Liz Guerrero went to Nicaragua with AMIGOS for a Gap Program in 2017. She spoke at the Adelante Benefit in San Francisco on April 28, 2018. Below is a transcript of her speech.

 

Good evening, my name is Liz Guerrero, I am 19 years old and I’m a proud Amiga from 2017.

For you to understand who I am, you need to know that I spend a lot of time in my head.

So as you can imagine me standing here tonight is, well, a big deal. I feel like the universe has lined up for me to take down a barrier that is holding me back, so thank you for listening to my story.

I come from a big Mexican family and my family members are always close by. I have been raised in Oakland and attended Lionel Wilson High School.

I am 5 years apart from both my two older siblings and my two younger siblings. Growing up in this birth order, my role as the middle child was to bring calmness to our childish chaotic fights. And so, I never really learned how to speak up for myself.

These qualities carried over to my high school career and didn’t allow me to defend myself from other kid’s taunting and teasing. In order to protect myself, I built a protective wall to avoid my peers’ mean remarks.

Because of all the time I spent in my head, I was a mediocre academic student but at least I was an excellent extra curricular student. For example, I began to discover how strong I could be the moment I endured 3 hours of pain running a half marathon.

I often contemplate the risk my parents took immigrating to the US seeking a better life. I cannot imagine coming to a foreign country with nothing but the clothes on your back and still having the bravery to dream big.

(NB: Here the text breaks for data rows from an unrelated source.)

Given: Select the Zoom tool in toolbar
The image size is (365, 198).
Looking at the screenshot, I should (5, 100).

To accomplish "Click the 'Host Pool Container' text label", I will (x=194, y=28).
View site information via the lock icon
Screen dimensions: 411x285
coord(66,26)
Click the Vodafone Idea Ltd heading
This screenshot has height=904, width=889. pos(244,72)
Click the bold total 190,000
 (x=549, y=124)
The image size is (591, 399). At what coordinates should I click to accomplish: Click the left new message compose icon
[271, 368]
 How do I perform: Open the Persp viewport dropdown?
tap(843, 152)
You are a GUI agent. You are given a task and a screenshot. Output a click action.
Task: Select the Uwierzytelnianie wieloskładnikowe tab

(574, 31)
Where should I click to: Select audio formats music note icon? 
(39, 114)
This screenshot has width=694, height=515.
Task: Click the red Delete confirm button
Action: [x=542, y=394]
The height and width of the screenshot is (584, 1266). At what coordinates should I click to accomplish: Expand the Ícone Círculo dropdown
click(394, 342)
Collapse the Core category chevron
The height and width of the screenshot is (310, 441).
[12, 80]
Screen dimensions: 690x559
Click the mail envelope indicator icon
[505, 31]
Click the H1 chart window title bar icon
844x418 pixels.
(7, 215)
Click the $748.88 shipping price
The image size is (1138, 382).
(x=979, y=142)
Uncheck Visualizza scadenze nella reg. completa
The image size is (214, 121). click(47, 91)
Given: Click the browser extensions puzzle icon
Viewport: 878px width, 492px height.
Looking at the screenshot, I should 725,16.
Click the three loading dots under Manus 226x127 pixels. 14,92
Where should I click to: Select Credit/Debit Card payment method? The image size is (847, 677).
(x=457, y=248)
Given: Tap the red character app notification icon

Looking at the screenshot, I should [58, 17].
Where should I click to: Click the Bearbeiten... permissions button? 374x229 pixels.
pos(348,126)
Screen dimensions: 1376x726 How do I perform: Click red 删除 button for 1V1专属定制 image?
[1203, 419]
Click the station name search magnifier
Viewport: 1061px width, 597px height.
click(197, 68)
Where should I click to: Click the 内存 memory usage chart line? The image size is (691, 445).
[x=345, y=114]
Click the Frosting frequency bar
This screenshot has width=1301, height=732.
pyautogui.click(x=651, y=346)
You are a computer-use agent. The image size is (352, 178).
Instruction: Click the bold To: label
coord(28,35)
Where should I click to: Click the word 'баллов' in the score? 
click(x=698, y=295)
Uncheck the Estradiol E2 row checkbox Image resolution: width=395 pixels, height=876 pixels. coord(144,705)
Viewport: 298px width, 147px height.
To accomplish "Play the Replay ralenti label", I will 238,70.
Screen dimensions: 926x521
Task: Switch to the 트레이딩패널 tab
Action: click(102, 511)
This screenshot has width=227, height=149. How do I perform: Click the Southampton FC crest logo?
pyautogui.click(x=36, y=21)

For a long time, a $400 check had to be split between, 5 kids, a house falling apart, food, and monthly bills.

Despite my childhood’s circumstances, I am extremely fortunate to have been brought up the way I was. I have learned to take care of myself. And I have learned to appreciate even the smallest things.

When the time to apply to college arrived I found myself not sharing the same excitement with my classmates. I felt the urge to challenge myself in ways school can’t. If you can believe it, found AMIGOS online. I could tell from the website that it was a program that allows its participants to truly immerse themselves in their experience by offering a great deal of independence.

I wanted to learn things that only a world different from my own could teach me.

And so, I decided to take a path considered unusual by my friends and family. I chose to become an Amiga.

In fact, spending $6,000 on a program to volunteer abroad is considered outrageous by most people I know. A more realistic move would’ve been to save up money to buy a car and go to school.

It took me almost a year but I earned half the money to cover the cost of the trip myself. I’m so grateful to Krista for not just giving me an AMIGOS scholarship, but also investing her time in me.

I knew there were more relevant expenses I could be spending my money on, but I could see how my silent personality was having a negative effect on me and I knew this was something I had to do.  

So off I went to Nicaragua.

Saying goodbye to my family was okay. I was definitely sad but I was so looking forward to the trip. It was when we got to Miami and and I saw all the other AMIGOS students wearing the same shirts I thought, OMG, There are so many of them and… they are all white! I’m the only Mexican person. How am I going to talk with all of them?

At that moment, I was overwhelmed. Everybody who told me I wasn’t supposed to go on this trip was right. I knew my parents were scared because I would be their first kid to spend 4 months in a foreign country. That little voice kept saying, what were you thinking? And I felt so guilty for going on the program because I wasn’t going to be able to help my parents financially.

So I did what kids do. I called my mom.

I thought she might comfort me but instead she said,

What do you mean they’re all white? That doesn’t mean anything.

But I can’t relate to them, I said to her.

She told me, It’s time for you to get out of the nest.

I’m so grateful she cut the cord AND gave me encouragement. It was exactly what I needed at that moment.

So I got on the plane and flew to Nicaragua.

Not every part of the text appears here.